● What the task requires
Starting from the line that holds "Where should I click to: Click the location", print each remaining line of the entries exactly, ending with the last.

● Given records
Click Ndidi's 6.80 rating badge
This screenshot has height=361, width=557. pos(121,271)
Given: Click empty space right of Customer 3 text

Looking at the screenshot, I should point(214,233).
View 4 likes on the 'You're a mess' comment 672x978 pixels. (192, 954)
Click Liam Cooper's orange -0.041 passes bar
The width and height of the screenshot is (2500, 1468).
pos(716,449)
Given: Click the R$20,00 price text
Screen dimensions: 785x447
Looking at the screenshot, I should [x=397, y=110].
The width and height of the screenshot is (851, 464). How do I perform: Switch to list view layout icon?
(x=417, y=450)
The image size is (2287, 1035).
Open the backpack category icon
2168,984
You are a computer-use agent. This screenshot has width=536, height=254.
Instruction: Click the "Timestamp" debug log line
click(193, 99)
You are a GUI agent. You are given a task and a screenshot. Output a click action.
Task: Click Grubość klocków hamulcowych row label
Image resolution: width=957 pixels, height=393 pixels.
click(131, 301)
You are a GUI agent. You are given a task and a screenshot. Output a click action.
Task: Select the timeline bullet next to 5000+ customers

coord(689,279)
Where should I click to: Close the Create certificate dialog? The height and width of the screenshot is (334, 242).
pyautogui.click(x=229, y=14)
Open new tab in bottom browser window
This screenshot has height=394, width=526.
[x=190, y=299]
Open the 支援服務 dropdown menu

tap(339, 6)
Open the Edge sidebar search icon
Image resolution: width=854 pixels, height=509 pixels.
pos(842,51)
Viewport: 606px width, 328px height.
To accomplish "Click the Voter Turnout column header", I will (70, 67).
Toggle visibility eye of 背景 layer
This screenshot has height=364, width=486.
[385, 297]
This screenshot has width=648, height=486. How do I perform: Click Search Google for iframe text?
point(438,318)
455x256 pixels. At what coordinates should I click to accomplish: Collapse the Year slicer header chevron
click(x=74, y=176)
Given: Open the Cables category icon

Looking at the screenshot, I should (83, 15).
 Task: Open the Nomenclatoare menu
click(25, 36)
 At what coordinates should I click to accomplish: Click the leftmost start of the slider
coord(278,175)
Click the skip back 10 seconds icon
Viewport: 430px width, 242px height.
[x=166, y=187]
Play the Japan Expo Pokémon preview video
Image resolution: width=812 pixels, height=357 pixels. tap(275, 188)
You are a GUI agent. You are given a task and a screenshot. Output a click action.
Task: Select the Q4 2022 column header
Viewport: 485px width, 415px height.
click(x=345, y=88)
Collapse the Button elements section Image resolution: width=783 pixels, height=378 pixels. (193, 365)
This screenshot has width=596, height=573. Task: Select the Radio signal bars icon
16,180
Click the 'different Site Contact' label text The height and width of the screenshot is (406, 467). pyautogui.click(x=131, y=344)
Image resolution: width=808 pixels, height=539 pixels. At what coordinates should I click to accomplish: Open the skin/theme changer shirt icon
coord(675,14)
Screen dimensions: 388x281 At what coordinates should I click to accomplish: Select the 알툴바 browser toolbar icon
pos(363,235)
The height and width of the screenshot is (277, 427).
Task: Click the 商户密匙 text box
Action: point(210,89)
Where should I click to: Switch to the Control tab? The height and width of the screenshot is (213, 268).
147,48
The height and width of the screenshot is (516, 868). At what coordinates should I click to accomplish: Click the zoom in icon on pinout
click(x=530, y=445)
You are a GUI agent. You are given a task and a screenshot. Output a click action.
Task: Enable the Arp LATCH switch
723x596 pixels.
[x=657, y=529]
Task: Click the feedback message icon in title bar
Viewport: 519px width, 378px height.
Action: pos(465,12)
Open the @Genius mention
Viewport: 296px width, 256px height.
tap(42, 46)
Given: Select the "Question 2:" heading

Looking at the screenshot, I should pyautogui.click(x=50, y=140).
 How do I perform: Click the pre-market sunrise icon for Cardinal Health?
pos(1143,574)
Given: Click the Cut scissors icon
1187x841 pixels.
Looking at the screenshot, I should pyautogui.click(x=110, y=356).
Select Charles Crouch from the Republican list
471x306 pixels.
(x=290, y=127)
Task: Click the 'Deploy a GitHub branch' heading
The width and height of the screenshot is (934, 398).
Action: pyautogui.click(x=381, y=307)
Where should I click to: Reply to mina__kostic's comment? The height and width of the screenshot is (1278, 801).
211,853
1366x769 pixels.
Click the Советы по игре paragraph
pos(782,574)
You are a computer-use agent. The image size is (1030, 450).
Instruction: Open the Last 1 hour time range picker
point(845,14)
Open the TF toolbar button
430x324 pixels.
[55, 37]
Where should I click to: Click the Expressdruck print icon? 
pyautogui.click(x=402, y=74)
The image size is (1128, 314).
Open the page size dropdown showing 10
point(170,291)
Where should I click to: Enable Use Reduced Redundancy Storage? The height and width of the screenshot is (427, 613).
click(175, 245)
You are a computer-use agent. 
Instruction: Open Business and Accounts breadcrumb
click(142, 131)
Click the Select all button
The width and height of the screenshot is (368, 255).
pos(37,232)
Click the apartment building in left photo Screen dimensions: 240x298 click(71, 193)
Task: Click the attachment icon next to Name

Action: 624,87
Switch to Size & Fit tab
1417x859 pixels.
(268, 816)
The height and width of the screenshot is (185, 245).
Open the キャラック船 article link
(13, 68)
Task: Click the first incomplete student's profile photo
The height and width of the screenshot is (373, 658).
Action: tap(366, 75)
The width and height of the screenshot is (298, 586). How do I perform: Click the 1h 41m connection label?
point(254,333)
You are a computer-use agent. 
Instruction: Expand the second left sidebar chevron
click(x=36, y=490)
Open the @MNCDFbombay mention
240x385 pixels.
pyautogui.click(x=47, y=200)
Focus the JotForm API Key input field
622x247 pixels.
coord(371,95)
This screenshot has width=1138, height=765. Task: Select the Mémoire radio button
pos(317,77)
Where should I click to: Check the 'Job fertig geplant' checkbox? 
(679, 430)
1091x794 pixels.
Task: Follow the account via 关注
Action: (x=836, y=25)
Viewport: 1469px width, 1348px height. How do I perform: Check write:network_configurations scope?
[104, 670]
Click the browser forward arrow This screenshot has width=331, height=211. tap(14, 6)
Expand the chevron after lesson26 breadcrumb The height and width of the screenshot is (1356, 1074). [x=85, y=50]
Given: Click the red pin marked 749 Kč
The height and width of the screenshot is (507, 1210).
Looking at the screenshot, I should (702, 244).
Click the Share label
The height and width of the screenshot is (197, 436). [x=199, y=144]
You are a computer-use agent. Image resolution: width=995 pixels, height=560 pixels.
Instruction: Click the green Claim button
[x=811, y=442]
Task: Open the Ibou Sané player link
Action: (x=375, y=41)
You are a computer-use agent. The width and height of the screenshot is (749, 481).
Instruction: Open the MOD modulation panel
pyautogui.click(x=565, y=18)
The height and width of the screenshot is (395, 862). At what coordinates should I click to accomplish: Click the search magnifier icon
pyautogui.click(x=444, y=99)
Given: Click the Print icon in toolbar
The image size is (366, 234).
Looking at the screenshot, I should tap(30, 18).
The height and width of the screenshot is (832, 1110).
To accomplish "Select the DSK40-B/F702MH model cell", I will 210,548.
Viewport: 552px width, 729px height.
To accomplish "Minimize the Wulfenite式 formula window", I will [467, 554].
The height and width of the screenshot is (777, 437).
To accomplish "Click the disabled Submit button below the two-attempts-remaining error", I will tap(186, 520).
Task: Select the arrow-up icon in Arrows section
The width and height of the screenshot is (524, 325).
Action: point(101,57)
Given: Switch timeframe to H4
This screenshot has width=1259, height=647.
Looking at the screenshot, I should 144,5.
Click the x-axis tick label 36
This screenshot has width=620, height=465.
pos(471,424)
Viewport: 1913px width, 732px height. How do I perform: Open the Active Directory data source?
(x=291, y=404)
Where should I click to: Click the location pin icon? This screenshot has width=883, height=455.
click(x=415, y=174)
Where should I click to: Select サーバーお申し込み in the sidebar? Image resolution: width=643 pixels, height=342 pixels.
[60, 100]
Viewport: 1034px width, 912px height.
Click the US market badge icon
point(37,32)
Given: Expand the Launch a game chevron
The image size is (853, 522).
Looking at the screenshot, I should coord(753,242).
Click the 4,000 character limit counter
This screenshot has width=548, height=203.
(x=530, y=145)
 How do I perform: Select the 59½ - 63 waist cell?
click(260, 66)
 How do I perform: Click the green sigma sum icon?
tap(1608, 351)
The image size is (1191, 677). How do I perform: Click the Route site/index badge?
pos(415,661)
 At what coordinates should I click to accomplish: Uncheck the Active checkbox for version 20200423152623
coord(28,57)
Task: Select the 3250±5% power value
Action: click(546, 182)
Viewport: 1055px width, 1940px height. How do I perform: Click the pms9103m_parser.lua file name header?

● Written response
Where should I click to: Click the location pin icon? This screenshot has width=883, height=455.
click(x=415, y=174)
Where should I click to: Select サーバーお申し込み in the sidebar? Image resolution: width=643 pixels, height=342 pixels.
[60, 100]
Viewport: 1034px width, 912px height.
Click the US market badge icon
point(37,32)
Given: Expand the Launch a game chevron
The image size is (853, 522).
Looking at the screenshot, I should coord(753,242).
Click the 4,000 character limit counter
This screenshot has width=548, height=203.
(x=530, y=145)
 How do I perform: Select the 59½ - 63 waist cell?
click(260, 66)
 How do I perform: Click the green sigma sum icon?
tap(1608, 351)
The image size is (1191, 677). How do I perform: Click the Route site/index badge?
pos(415,661)
 At what coordinates should I click to accomplish: Uncheck the Active checkbox for version 20200423152623
coord(28,57)
Task: Select the 3250±5% power value
Action: click(546, 182)
Viewport: 1055px width, 1940px height. How do I perform: Click the pms9103m_parser.lua file name header?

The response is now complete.